Book review · Fantasy · Young adult

Review: The Lost Coast by Amy Rose Capetta

35053372The Lost Coast is the perfect book for the readers who have been looking for an f/f, not as male-dominated Raven Cycle. It’s an atmospheric story set in a small town surrounded by magical redwoods, following a group of queer witches.
And I loved all of it.

The first thing I thought when I finished this book is that sometimes, stories that acknowledge your pain but aren’t shaped around it are exactly what you need. I’ve read many contemporary books that dealt directly with homophobia and so contained a lot of it, and ones that ignored its existence entirely.

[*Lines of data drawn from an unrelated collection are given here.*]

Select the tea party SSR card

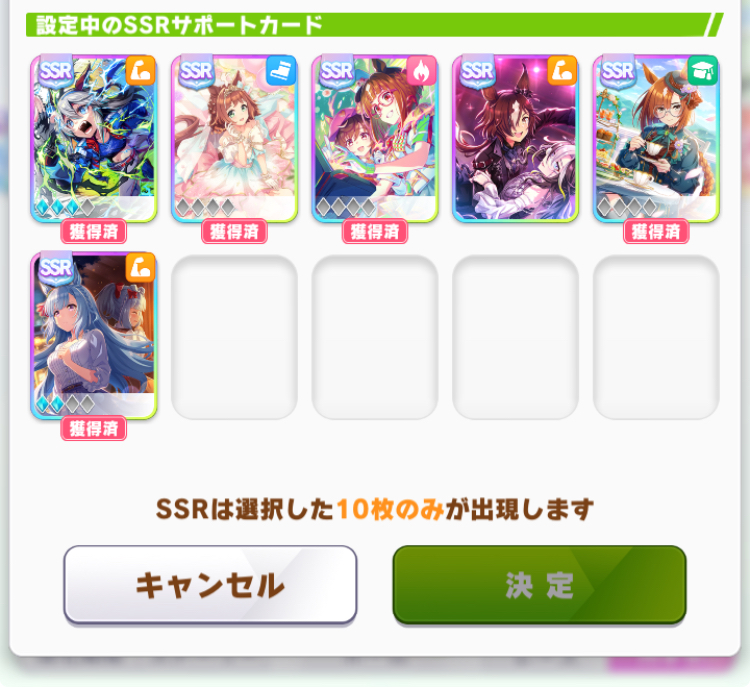[x=656, y=139]
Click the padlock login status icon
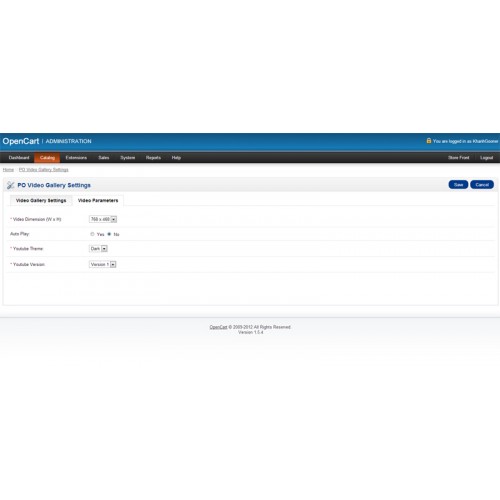Screen dimensions: 500x500 (x=429, y=141)

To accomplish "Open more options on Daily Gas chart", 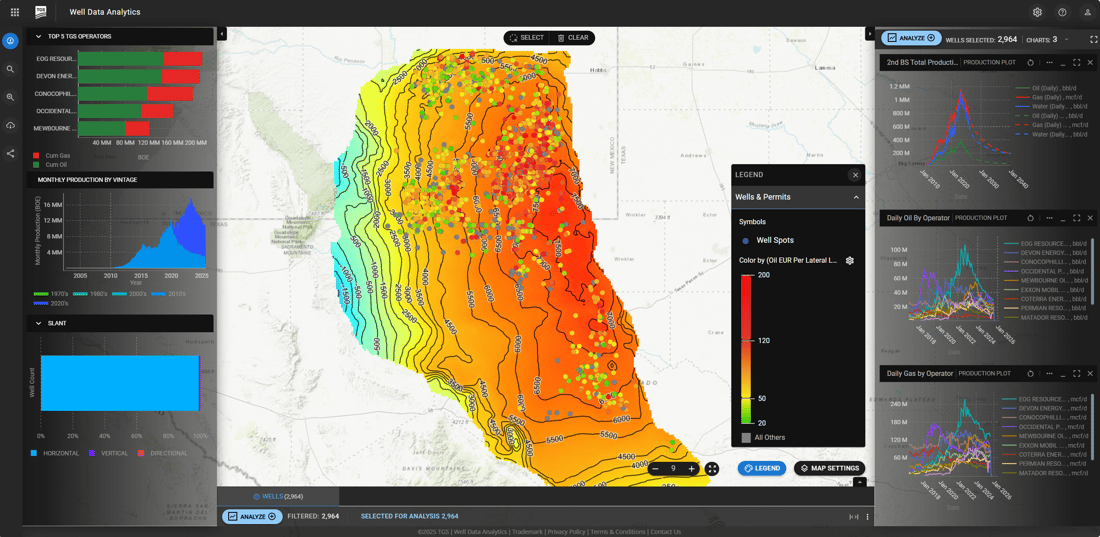I will [1048, 374].
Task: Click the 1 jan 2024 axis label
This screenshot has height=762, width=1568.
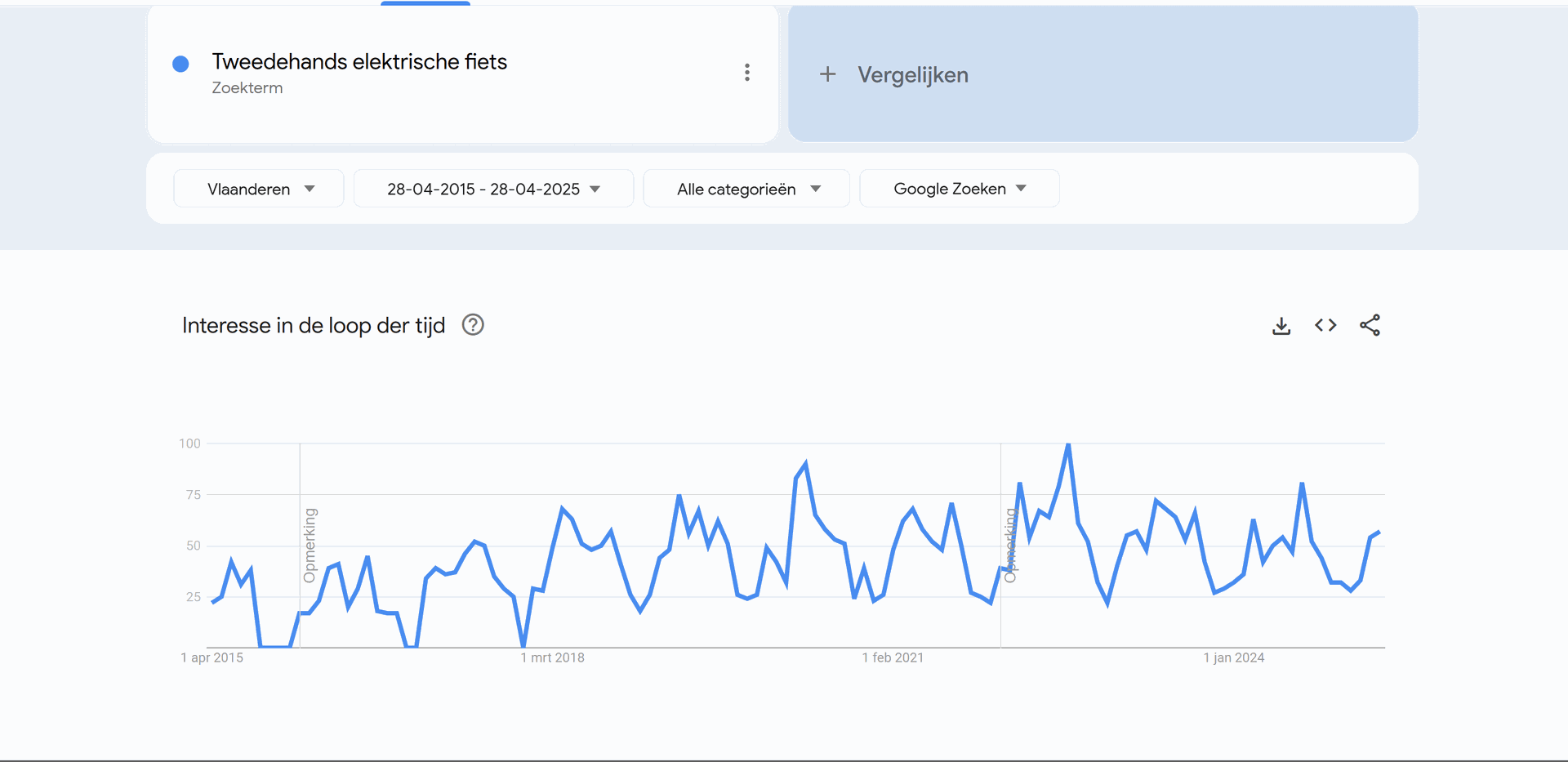Action: (x=1233, y=657)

But the contemporary-set stories I want are the ones that don’t ignore homophobia exists, and that have little to none of it anyway. Stories that aren’t about the queer experience, but that are relevant to it anyway, not just because of the characters’ identities, but also because of the themes they deal with.

The Lost Coast is a story about how much difference having a community and finding your people can make, even before you have found yourself and your own power. It’s a story that has a sense of recklessness to it, but also reminds you how important it is to have others to ground you. On the other side, it’s a story about how not wanting to find or acknowledge your own power leads you to not notice your ability to do harm, and makes you dangerous.

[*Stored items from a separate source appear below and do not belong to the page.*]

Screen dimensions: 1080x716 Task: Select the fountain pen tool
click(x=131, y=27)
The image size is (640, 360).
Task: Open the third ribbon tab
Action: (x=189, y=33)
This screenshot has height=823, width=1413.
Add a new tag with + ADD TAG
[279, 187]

I won’t lie, I knew I would love this book from the moment the main character first sees the redwoods and is fascinated by them. (You really can’t go wrong with trees.) That mix of awe and longing and a little bit of fear – that’s something I’m familiar with. The atmosphere made me feel as if I were right there, and made the woods feel magical, so that when the book got to that one sex scene in the woods, my only reaction wasn’t “you’re so going to get ticks” (even though I still thought it; but oh well, it’s contemporary fantasy).
The writing is also really good. I think the vague, airy tone that Capetta’s writing has is much better suited to this multi-PoV non-linear contemporary fantasy novel than it was to a mystery like Echo After Echo, in which it didn’t work at all for me.

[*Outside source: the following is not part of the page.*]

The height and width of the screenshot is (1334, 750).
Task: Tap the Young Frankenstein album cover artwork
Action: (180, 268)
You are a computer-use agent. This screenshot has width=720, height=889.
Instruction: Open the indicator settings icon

It’s not easy to develop many characters in a standalone that is shorter than 400 pages, but this book did it. All the Grays (which I kept wanting to call “the Gays”) are well-drawn, and so are their dynamics – they’re all in love with each other and you can feel that.
They are:
🌲 Danny, white, queer. She’s the new girl in town, and she’s looking for something, even though she doesn’t know what that something (someone?) is yet. She tends to wander, and I mean that physically. As I said, her emotions toward trees were very relatable.
🌲 Rush, white, fat, queer. She’s coded as neurodivergent, she has sound-taste synesthesia (I love reading about synesthesia. My brain does similar weird things too), and her magic comes from music. At the beginning of the story, she’s looking for her lost ex-girlfriend.
🌲 Hawthorn, black, bisexual with a preference for men. She’s quiet and bookish, but no one should let that mislead them – she’s the source of Witch Knowledge™ in the group and not to be understated.
🌲 June, “femme as fuck” lesbian, Filipina. Has chronic leg pain. Looks soft but will fight you and win (after all, she is the one with knife magic). She has a big family and it’s said that she was raised Catholic and is questioning her faith. I loved her.
🌲 Lelia, gray-ace, non-binary (she/her). Sharp and sarcastic but secretly soft. She says she doesn’t want to date, so I also read her as aro (but I wish this book had specified if she was or not), and she’s the “resident tree expert”, and isn’t that relatable
🌲 Then there’s Imogen, the mysterious, powerful water witch who was once part of the Grays, and is now missing.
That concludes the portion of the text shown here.